*WHAT THE TASK REQUIRES*
Give back exactly the lines that run from the beginning of the entries to the line containing "1170x782 pixels.", both included, and nothing else.

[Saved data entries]
══════
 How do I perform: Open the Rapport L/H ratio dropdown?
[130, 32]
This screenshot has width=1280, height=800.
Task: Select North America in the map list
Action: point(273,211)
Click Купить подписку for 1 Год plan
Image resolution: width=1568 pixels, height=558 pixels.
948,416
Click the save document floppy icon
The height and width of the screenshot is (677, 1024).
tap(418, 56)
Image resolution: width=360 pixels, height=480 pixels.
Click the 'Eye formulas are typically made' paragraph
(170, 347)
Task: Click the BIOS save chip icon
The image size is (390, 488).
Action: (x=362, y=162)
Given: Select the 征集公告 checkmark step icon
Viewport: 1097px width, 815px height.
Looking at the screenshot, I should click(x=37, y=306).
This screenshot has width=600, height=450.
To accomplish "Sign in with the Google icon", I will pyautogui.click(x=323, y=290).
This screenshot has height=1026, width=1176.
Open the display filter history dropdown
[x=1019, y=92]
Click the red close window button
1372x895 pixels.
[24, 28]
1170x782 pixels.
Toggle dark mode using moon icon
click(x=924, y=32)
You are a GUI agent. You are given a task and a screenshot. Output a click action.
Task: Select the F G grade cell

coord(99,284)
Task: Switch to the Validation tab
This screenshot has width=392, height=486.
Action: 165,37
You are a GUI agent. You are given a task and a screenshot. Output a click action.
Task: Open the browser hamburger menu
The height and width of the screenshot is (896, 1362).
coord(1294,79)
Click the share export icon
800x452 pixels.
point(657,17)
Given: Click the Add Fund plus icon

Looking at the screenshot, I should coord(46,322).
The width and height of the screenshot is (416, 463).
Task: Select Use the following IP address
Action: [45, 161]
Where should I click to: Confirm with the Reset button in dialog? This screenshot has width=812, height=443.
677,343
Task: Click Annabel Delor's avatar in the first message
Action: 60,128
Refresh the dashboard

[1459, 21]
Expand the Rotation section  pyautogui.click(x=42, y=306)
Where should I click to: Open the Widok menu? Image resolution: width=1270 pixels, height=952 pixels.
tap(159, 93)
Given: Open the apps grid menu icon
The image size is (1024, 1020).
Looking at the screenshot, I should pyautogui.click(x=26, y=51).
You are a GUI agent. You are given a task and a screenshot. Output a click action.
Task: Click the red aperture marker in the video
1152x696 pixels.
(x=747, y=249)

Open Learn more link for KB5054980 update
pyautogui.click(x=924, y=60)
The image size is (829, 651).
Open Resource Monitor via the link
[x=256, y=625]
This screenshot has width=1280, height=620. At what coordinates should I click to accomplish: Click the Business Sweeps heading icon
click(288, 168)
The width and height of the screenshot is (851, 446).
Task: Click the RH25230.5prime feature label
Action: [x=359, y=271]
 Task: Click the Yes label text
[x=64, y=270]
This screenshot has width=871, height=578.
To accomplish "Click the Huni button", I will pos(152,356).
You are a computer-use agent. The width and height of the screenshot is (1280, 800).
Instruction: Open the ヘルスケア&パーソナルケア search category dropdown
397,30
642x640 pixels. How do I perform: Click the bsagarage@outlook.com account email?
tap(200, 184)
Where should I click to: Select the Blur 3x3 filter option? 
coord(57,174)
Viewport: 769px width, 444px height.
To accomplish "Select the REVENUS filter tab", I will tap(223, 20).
══════
*SOLUTION TO THIS PROBLEM*
 How do I perform: Open the Rapport L/H ratio dropdown?
[130, 32]
This screenshot has width=1280, height=800.
Task: Select North America in the map list
Action: point(273,211)
Click Купить подписку for 1 Год plan
Image resolution: width=1568 pixels, height=558 pixels.
948,416
Click the save document floppy icon
The height and width of the screenshot is (677, 1024).
tap(418, 56)
Image resolution: width=360 pixels, height=480 pixels.
Click the 'Eye formulas are typically made' paragraph
(170, 347)
Task: Click the BIOS save chip icon
The image size is (390, 488).
Action: (x=362, y=162)
Given: Select the 征集公告 checkmark step icon
Viewport: 1097px width, 815px height.
Looking at the screenshot, I should click(x=37, y=306).
This screenshot has width=600, height=450.
To accomplish "Sign in with the Google icon", I will pyautogui.click(x=323, y=290).
This screenshot has height=1026, width=1176.
Open the display filter history dropdown
[x=1019, y=92]
Click the red close window button
1372x895 pixels.
[24, 28]
1170x782 pixels.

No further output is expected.